Snowdrop likes her music class at school. I don't know what they do in it, because as far as class time goes, the girl keeps descriptions short, but I've heard snippets about some group time and screen time and instrument time and it all seems to please her. When I was her age, or slightly older, I, too liked music class. Sometimes. We had a music teacher -- Mrs. Kaufmann -- who did not like me and I returned that favor. I have to admit, both of us had good reasons. She was awfully boring and stiff and I was a wild troublemaker (in her class). So much so that my parents got called to school for my misbehavior -- the one and only time where that happened in my school years.

But predictably, many decades later, I appreciate bits and pieces of that class and especially of Mrs. Kaufmann's choice of music material. When we were not clapping out rhythms and learning about scales, we sang. And among the many international songs (I went to an international school), she often returned to one that was my enduring favorite -- a traditional Welsh song -- the Ash Grove.

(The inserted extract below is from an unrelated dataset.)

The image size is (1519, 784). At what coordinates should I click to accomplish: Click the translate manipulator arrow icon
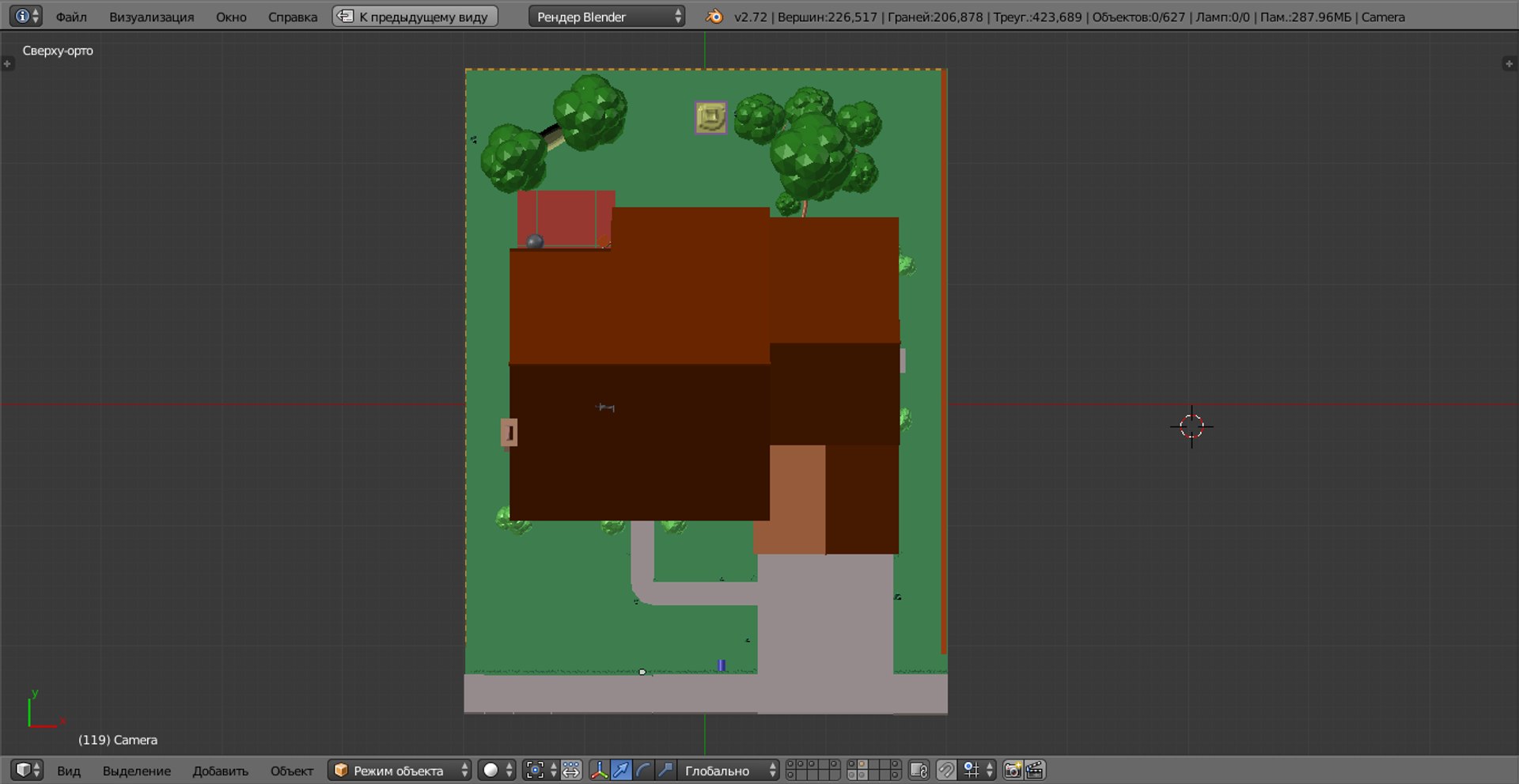coord(622,770)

This morning I had the radio on even before breakfast, before animals, before all of it. And the first selection on the morning music program on NPR was the Ash Grove as performed by Cai Thomas.

Listen to it here:


Oh, the memories! And the way those beautiful notes came back to me on spring evenings when the "leaves rustled o'er me," or in Wales, where the song stayed with me, in the same way that Speed Bonny Boat -- another song learned in school -- was just the right thing to sing when I was on the Isle of Skye. 

Of course, it is fitting to have a song about a grove of trees stay in your head all morning on a day when tree planting still takes up a chunk of our time. (After breakfast of course.)

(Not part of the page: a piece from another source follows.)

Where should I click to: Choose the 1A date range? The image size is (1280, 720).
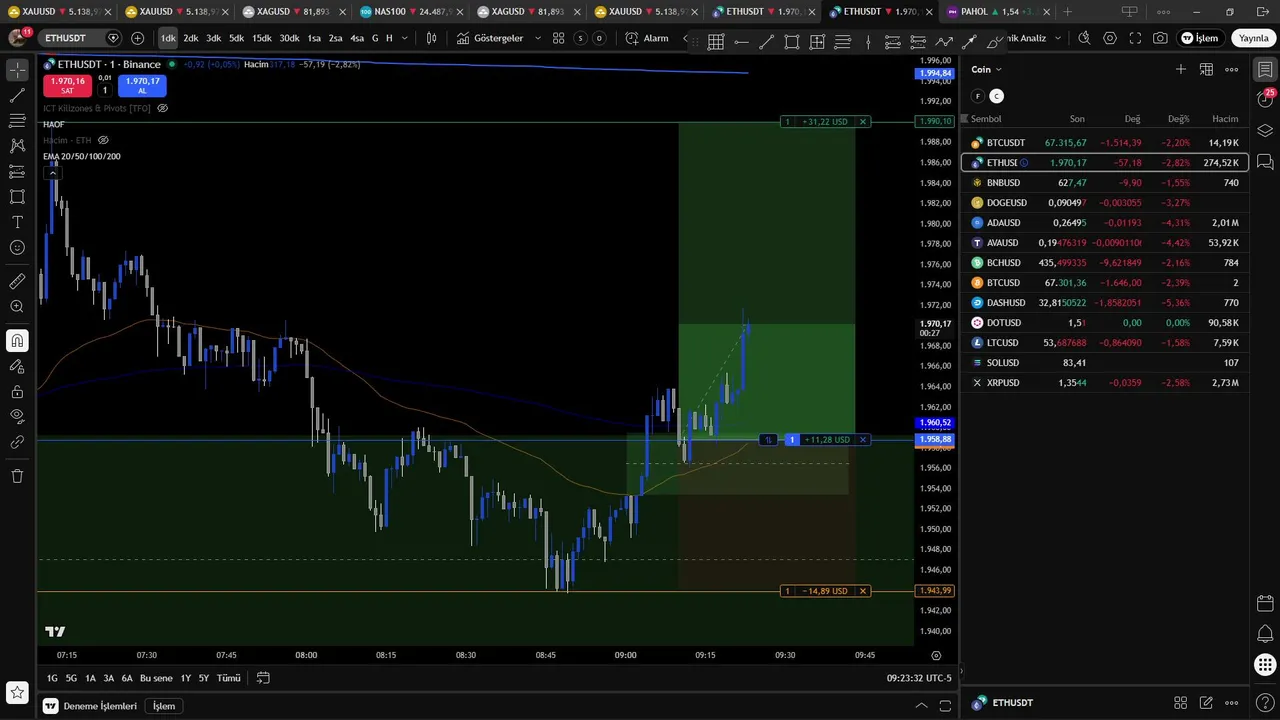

I admit to singing loudly rather than humming quietly. The chickens took it in stride. The cats were a little freaked out. They're very sensitive to unusual sounds.

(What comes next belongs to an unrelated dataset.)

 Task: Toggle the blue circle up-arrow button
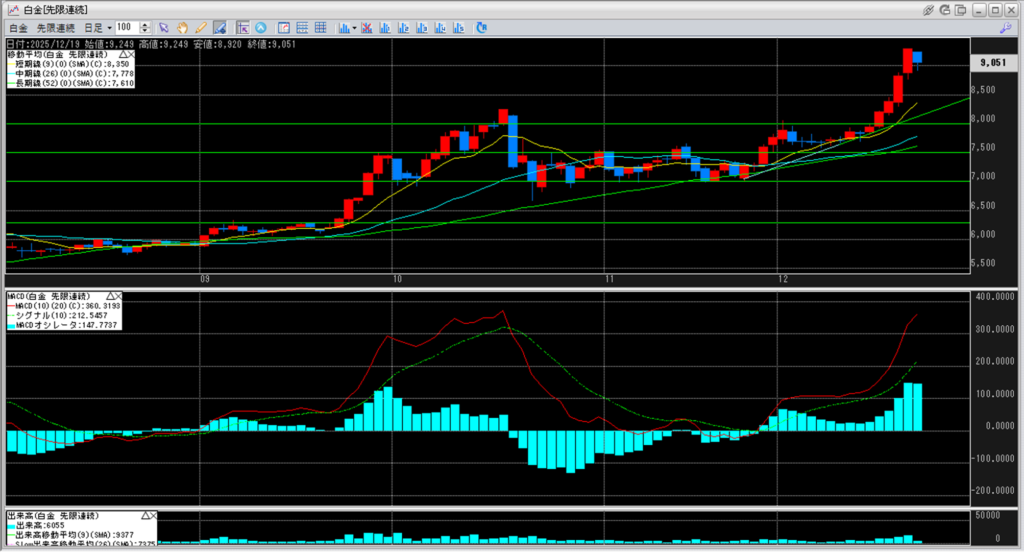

In the afternoon I went shopping for wine. This is the first real shopping trip for me. I figured it would be brief and therefore I wouldn't feel too strange being inside a store. It was fantastic to look at real labels and to pick wines that again reminded me of places: one from Burgundy, one from the Lake Garda region of Italy and one from my beloved Catalan hills of southern France. Everything is so evocative right now!

And look what's blooming right now: this very tiny flower -- an original English bluebell! ("... around us for gladness the bluebells were ringing") I planted it last fall and had no hope for it at all and yet it flowered, bringing memories of a conversation about bluebells that I had with a whiskey craftsman on the Isle of Islay in Scotland. My own bluebell is growing in front of a lavender bush. Yes, that does remind me of France's lavender fields. How could it not!




Am I longing to set out somewhere? Nah... I'm just a little stuck in memories of past trips ("... each step wakes a memory as freely I roam"), the grand ones with lots of good walks and good food and good wine. Or whiskey, because when in Rome...

But to reiterate, I feel no tug to travel yet. Right now I am rooted at home, in our new forest and new and old flower beds at the farmette. And most of all, I am rooted to the people here, with whom my encounters were so precarious, tenuous, sometimes even impossible in this past year. ("... a host of kind faces is gazing on me")

Here's one such person! At the farmette, after school, in her pajamas, because it was pj day in her class.




She has little interest in staying outside, possibly because it feels sticky hot out there and cool and shady indoors.




And in the evening, we throw open the windows to the cooling air and I get ready for the interesting set of days ahead!